═══ MATERIAL
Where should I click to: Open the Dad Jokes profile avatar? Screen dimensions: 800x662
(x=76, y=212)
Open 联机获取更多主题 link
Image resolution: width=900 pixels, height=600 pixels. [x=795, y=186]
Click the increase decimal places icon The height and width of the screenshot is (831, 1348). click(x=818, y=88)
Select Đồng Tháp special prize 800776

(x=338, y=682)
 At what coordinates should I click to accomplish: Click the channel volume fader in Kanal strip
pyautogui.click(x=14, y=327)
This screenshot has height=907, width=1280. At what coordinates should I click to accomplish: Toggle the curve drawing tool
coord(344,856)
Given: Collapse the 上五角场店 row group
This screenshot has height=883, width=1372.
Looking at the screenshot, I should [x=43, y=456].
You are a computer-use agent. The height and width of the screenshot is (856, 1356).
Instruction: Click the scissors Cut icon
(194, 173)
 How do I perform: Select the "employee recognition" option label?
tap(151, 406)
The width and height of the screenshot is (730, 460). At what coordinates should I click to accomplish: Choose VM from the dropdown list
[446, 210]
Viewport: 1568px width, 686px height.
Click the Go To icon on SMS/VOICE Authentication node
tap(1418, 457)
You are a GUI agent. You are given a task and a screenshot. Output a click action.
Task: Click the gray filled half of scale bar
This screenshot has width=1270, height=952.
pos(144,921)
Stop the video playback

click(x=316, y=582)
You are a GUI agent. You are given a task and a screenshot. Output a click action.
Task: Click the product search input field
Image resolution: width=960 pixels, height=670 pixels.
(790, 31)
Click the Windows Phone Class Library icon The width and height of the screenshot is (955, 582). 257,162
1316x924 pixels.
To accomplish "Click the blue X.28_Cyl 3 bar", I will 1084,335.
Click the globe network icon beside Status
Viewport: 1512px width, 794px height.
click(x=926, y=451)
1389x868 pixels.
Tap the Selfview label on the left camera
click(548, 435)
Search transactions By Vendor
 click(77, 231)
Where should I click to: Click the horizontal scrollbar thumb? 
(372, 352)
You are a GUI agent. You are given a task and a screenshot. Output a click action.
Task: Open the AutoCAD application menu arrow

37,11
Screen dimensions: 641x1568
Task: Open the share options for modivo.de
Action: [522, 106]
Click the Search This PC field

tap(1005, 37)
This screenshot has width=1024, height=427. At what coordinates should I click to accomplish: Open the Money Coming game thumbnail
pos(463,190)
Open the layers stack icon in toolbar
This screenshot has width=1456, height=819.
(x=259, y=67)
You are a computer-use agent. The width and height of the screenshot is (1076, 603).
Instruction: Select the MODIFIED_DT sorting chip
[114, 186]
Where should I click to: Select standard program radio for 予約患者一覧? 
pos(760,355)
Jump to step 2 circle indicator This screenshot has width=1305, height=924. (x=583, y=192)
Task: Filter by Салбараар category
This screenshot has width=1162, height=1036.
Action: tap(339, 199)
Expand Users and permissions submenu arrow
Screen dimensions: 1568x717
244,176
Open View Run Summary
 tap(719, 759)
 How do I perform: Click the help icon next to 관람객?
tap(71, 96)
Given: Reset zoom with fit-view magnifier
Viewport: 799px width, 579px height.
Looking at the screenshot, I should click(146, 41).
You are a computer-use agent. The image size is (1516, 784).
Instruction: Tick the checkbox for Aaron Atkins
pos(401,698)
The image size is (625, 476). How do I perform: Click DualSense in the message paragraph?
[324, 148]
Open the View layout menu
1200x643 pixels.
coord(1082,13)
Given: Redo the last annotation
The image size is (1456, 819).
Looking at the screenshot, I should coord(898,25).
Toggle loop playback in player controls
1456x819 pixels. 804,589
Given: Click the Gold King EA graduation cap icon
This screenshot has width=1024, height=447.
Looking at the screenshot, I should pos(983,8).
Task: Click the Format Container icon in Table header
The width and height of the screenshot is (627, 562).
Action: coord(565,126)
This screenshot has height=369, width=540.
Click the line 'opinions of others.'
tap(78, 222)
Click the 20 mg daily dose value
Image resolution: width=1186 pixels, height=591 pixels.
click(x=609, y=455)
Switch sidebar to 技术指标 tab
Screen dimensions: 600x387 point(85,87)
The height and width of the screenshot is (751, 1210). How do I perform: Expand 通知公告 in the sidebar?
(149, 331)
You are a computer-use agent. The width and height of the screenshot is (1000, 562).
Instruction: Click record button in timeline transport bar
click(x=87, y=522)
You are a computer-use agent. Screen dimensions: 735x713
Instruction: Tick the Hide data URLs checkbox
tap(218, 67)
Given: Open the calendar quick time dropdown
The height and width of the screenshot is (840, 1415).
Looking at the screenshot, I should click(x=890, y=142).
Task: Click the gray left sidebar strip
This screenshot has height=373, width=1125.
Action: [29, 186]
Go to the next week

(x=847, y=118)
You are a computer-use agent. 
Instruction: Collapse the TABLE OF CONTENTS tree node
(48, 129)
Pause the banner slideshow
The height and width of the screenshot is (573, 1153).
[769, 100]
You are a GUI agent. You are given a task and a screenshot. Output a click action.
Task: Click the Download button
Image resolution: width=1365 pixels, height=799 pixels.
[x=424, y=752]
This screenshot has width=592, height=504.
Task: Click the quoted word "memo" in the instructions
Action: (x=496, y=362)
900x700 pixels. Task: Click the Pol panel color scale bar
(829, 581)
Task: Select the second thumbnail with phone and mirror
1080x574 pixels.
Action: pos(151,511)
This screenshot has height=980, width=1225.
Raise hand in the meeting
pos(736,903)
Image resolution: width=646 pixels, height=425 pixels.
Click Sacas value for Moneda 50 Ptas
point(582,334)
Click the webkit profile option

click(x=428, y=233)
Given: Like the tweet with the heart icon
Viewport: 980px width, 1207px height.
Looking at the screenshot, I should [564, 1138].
══════
Rewrite the entries from the start through the line containing "Image resolution: width=900", inclusive, and offset every number in their answers by 119. This applies to the click coordinates and to any dimensions inside an answer; leave the numbers in the requests as they are.

Where should I click to: Open the Dad Jokes profile avatar? Screen dimensions: 800x662
(x=195, y=331)
Open 联机获取更多主题 link
Image resolution: width=1019 pixels, height=719 pixels. [x=914, y=305]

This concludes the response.